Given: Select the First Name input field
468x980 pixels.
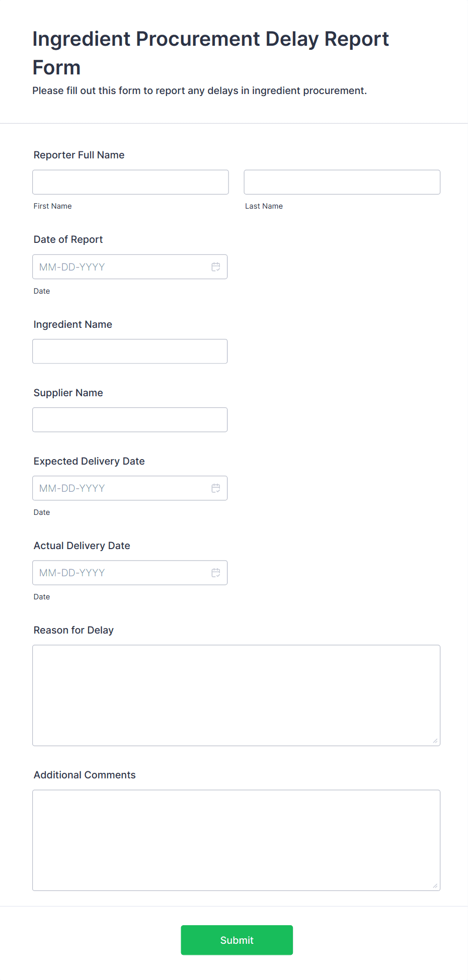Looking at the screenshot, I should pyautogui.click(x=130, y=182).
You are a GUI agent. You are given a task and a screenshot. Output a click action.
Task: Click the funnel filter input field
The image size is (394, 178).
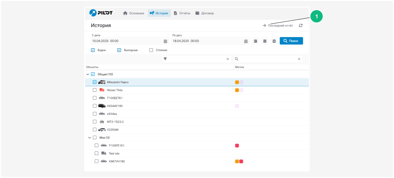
--
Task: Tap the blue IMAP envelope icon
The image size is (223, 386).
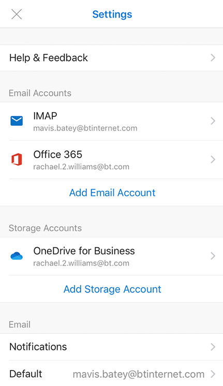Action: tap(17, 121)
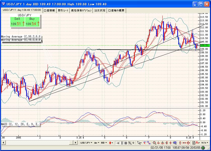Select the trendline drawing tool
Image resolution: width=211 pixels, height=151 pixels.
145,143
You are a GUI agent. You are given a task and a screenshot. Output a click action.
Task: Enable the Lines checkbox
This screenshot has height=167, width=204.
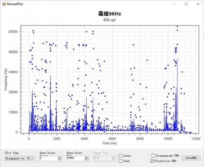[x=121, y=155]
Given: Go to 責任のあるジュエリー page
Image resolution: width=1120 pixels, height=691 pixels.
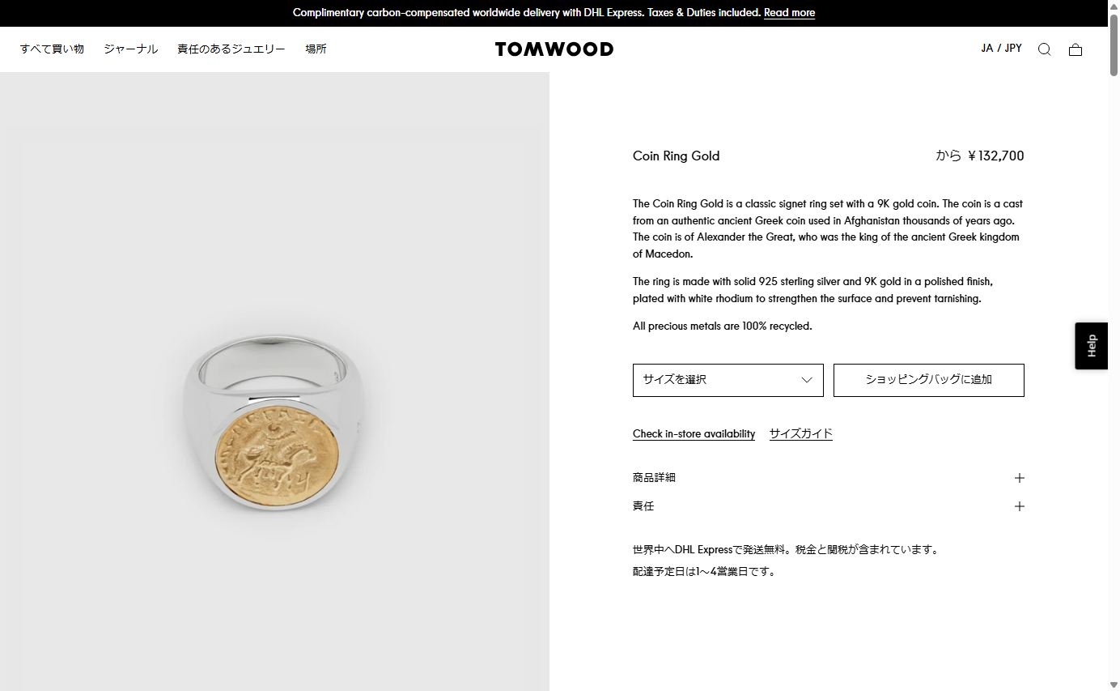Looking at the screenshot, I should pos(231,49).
...
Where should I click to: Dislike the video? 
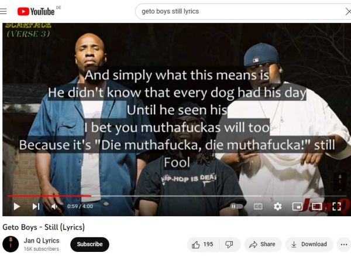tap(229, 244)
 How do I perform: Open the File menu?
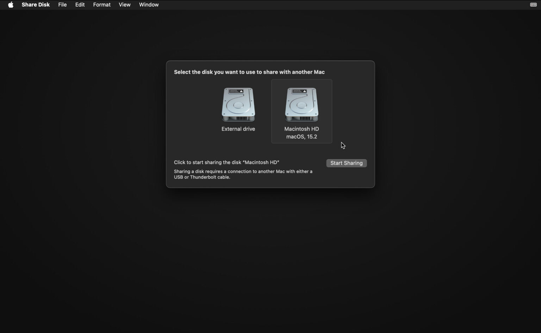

▶ Description of the task:
Your reply is to be an exact repeat of the listing above from the line holding "Given: Select the First Name input field" down to the line holding "The image size is (394, 178).", ends included, pictures excluded.

▶ Written response:
Given: Select the First Name input field
468x980 pixels.
Looking at the screenshot, I should pyautogui.click(x=130, y=182).
You are a GUI agent. You are given a task and a screenshot. Output a click action.
Task: Click the funnel filter input field
The image size is (394, 178).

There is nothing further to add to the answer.